Analytical approximation of dynamic responses of random parameter nonlinear systems based on stochastic perturbation-Galerkin method

The analytic approximation of dynamic responses is very significant for performing the optimization, parameter identification and reliability analysis of structural systems. However, the dynamic responses analysis of nonlinear random parameter systems is a challenging task due to the combined effects of randomness and strong nonlinearity. To address this problem, a new solution method based on the stochastic perturbation-Galerkin method is developed to obtain analytical solutions of the dynamic responses of single-degree-of-freedom nonlinear systems with random parameters. By combining the high-order perturbation and the Newmark-β method, the dynamic responses of systems are initially approximated using the power series expansions. Then a new approximation is defined for the Galerkin projection by utilizing the different orders of the power series expansion terms as trial functions. The employed Galerkin projection ensures the statistical minimization of the random error of the approximate series expansion.
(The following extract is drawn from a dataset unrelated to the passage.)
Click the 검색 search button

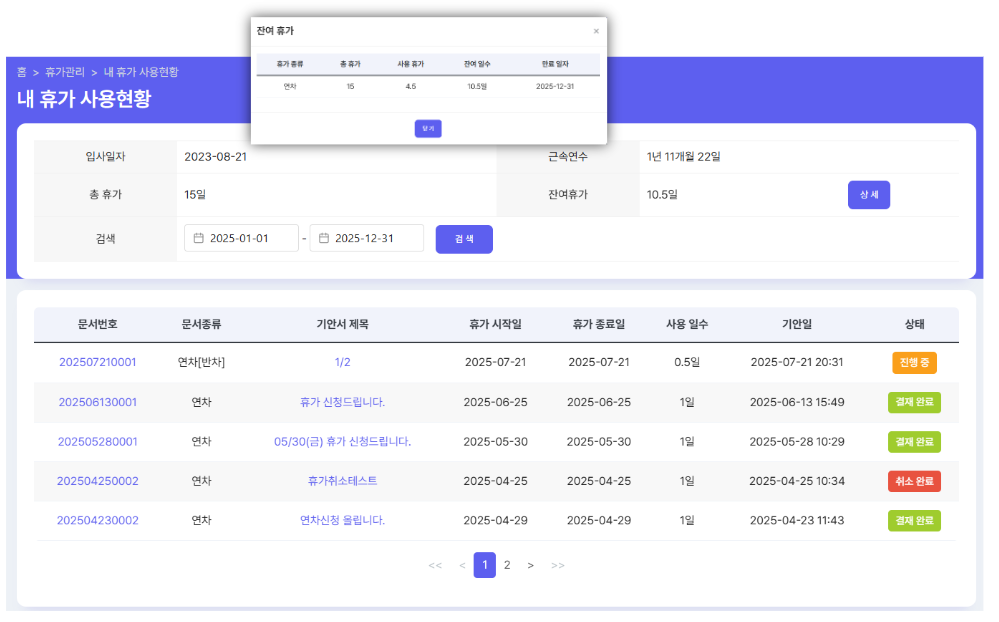pyautogui.click(x=464, y=239)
The numerical example shows that, for the first time, high-precision analytical expressions for the dynamic responses of a single-degree-of-freedom Duffing system with random parameters are obtained, even if the nonlinear coefficient reaches a value of 50. And it is found that the relationship between the dynamic responses and random variable is strongly nonlinear and constantly evolves over time, becoming increasingly complex along with the nonlinear coefficient. Numerical results further indicate that the new method owns superior computational accuracy compared with the perturbation method and the generalized polynomial chaos method of the same order, can better maintain convergence during long-time integration and has better efficiency than the direct Monte Carlo simulation method.